日銀短観(2023年6月調査)によれば、2023年度の設備投資計画(全規模・全産業)は、前年比11.8%増と大幅に上方修正されており、これは6月調査としては2022年度に次ぐ過去2番目に高い伸びとなっています。一方で、経常利益計画(全規模・全産業)は、前年比5.8%減と減益見通しとなっており、これは欧米など海外経済の減速や原燃料価格の再上昇といった下振れリスクを警戒した結果だと推測されます。

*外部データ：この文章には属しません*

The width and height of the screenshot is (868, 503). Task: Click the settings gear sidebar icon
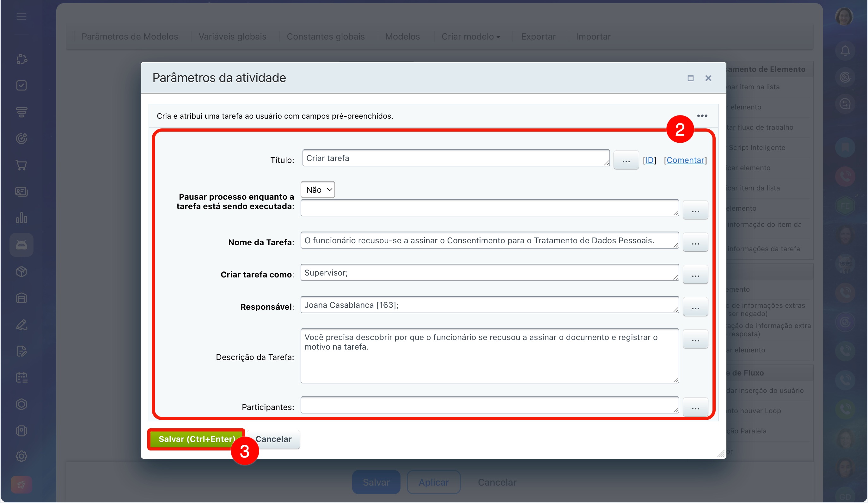tap(21, 456)
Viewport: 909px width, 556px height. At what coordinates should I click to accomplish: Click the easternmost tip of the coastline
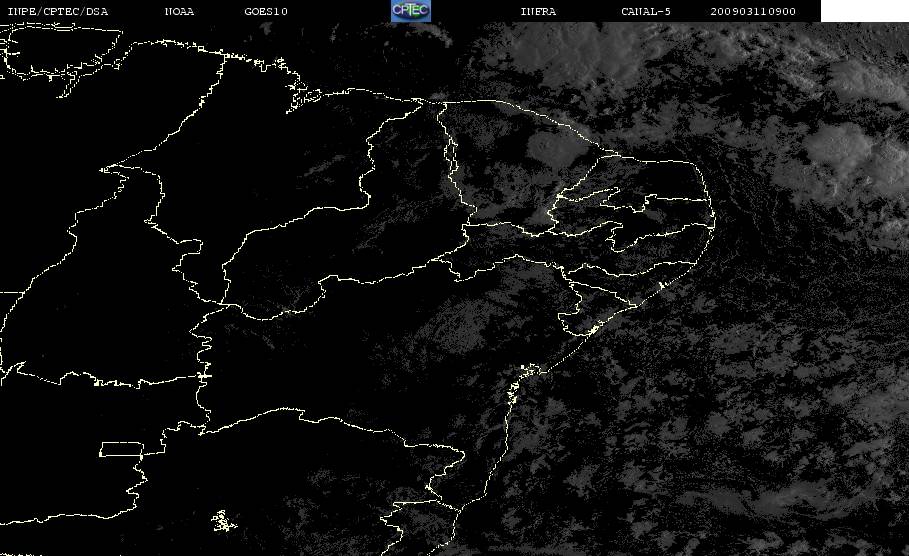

このような状況下、当第1四半期累計期間における当社業績は、売上高においては前年同期比1.5%減の1,132百万円とほぼ横ばいの結果となりました。また、売上総利益については材料調達コスト低減等の経営努力による採算改善の結果、前年同期比2.6%増の225百万円となりました。しかしながら、販売費及び一般管理費は前年同期比18.3%増の315百万円となり、営業損失89百万円(前年同期は営業損失46百万円)となりました。これは人員増強による人件費の増加やカーボンニュートラル社会の実現に寄与するべく研究開発を推進したことで研究開発費が増加したことによるものです。以上の結果、経常損失は79百万円(前年同期は経常損失45百万円)、四半期純損失は53百万円(前年同期は新工場建設に係る補助金により、四半期純利益27百万円)となりました。なお、当社事業の特性上、売上高は下期に偏る傾向が強く、当該結果は当初から想定しており、業績は期初予想通り推移しております。
(2)財政状態の分析
当第1四半期会計期間の総資産は、10,827百万円で前事業年度に比べ162百万円減少しました。この主な要因は、電子記録債権の増加133百万円及び仕掛品の増加304百万円があったものの、現金及び預金の減少102百万円及び売掛金及び契約資産の減少505百万円があったことによります。
当第1四半期会計期間の負債は、4,152百万円で前事業年度に比べ43百万円減少しました。この主な要因は、買掛金の増加59百万円があったものの、未払法人税等の減少95百万円があったことによります。
当第1四半期会計期間の純資産は、6,675百万円で前事業年度に比べ119百万円減少しました。この主な要因は、剰余金の配当66百万円及び四半期純損失の計上53百万円により、利益剰余金が119百万円減少したことによります。
以上の結果、自己資本比率は61.7%となりました。
(3)優先的に対処すべき事業上及び財務上の課題
当第1四半期累計期間において、当社が優先的に対処すべき事業上及び財務上の課題について重要な変更はありません。
(4)研究開発活動
当第1四半期累計期間の研究開発費の総額は56百万円であります。
なお、当第1四半期累計期間において、当社の研究開発活動の状況に重要な変更はありません。